GIOVANNINI Attilio sdb"Morire alla morte"

  2 novembre 2014 | 30a / Tutti i Santi A - Tempo Ordinario| Omelia di approfondimento
L'uomo è un mistero. L'uomo è un essere finito che ha bisogno di infinito. Niente è adeguato al suo desiderio, niente soddisfa il suo cuore se non può essere amato infinitamente.
Ma dove trovare l'oggetto di tale amore?
Le attrattive sono tante. Tocca decidere. Si può essere tentati dal più grande, ma anche dal più facile, dal più appariscente... ma se sbagli l'obiettivo, cadi. Ti perdi. Fatto per l'infinito, se non lo cogli fallisci. La tua vita non realizza la chiamata e muore.

Sì, vegeti, sopravvivi ancora. E in forma più sub-umana che umana: in preda a istinti disordinati che ti tirano sempre più in giù nell'auto-distruzione, nella morte prima spirituale, poiché ti chiudi sempre più in te stesso e ti soffochi, poi fisica, poiché la ricerca del piacere ti sfinisce e ti corrompe.
Per questo la condizione umana in generale è infelice. Noi vediamo che la testa della gente è piena di confusione: mille verità ingannevoli sono bevute come autentiche e portano alla rovina. Il cuore fatto per amare Dio, si attacca alle cose materiali, che non possono dare la pienezza perché le cose muoiono e tu muori. Attratto di qua e di là da tanti oggetti illusori, l'uomo disperde la sua energia vitale senza concludere nulla; oppure sceglie un oggetto come assoluto e allora nella furia di abbattere tutti gli ostacoli alla sua conquista la sua energia vitale diventa furia assassina.
Perduto il vero centro, tutte le facoltà vanno per proprio conto.

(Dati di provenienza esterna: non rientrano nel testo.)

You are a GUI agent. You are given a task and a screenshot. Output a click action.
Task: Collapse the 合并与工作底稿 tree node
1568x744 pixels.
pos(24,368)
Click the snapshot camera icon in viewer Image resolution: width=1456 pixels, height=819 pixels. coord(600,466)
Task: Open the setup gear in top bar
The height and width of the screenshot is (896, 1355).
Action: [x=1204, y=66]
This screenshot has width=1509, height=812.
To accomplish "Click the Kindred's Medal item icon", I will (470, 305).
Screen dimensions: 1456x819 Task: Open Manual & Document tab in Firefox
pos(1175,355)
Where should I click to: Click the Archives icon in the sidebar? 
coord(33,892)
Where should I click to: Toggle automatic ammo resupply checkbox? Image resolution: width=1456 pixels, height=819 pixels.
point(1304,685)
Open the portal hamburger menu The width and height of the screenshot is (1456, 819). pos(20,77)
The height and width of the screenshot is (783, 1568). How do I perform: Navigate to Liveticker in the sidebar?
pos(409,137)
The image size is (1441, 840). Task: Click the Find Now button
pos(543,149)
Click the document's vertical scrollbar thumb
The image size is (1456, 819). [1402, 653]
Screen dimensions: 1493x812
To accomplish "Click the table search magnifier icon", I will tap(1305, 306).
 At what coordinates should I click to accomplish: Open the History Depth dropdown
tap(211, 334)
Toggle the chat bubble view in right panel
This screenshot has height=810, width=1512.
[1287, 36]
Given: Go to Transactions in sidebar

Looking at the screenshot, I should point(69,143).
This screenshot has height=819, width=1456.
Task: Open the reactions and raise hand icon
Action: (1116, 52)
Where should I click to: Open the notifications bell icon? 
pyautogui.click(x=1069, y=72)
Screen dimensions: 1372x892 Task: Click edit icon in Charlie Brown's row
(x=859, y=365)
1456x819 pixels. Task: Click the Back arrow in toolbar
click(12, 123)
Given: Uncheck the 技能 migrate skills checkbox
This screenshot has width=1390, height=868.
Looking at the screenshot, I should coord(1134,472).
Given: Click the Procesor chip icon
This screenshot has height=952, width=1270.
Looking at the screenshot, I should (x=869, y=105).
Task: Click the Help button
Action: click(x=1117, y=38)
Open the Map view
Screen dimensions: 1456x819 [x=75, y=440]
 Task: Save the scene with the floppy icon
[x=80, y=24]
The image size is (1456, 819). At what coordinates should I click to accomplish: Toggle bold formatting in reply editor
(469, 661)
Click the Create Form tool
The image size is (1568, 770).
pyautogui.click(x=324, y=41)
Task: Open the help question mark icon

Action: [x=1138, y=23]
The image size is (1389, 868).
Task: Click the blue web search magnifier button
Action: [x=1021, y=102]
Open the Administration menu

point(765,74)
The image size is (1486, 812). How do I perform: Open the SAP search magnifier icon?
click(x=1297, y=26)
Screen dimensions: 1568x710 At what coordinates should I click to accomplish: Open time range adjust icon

L'intelligenza si disperde in mille pensieri senza principio; la volontà è preda di cose esteriori e mutevoli; la fantasia crea un mondo di irrealtà e di ossessioni; la memoria si disorienta e diventa solo più sede delle tentazioni del maligno.
La coscienza dell'uomo malata cade nell'asfissia per finire nella morte spirituale.
Ma, poiché l'anima è la forma del corpo, ogni stato dell'anima si riflette nel corpo.
Il corpo infatti non è il "contenitore" dell'anima o la sua prigione, come dicevano i greci. L'uomo è un'entità globale, in cui il corpo è parte metafisica del suo essere e non solo fisica. Significa che il corpo è l'espressione del trascendente che c'è nel suo intimo. Il corpo es-prime = preme fuori ciò che c'è dentro, rende visibile l'invisibile, permette di toccare ciò che è intangibile.
L'uomo è individuo, per cui, se l'anima staccata da Dio muore, trascina con sé il corpo. Esso può sopravvivere ancora un po' attaccato agli elementi del mondo, ma in fondo alle soddisfazioni passionali c'è solo sofferenza malattia e morte. Si vive una vita nella morte.
E così, alla fine, il nostro morire è paradossalmente la morte della morte.
A questo punto si apre infatti uno spiraglio di luce. Dio non abbandona l'uomo. Continua a crearlo e ricrearlo. Sollecitando la sua libertà, gli apre un cammino di vita.
Se l'uomo vuole, Dio trasforma la sua stessa morte in una liberazione salutare. Se l'anima si ricollega a Dio, con la morte l'anima risorge dalla morte. Con la morte, abbandonando ogni caducità, rinasce alla vita.
Se l'uomo vuole. È una enorme responsabilità che gli è accollata.
La sede di questa responsabilità è il suo cuore, quelle profondità del suo cuore purtroppo oscurate dalle passioni. Di qui il compito di scrutare il proprio cuore, per discernere quello che porta alla libertà e quello che lo trattiene nella schiavitù delle passioni.
Sta a noi cercare la libertà e la vita. Il Vangelo ci insegna come.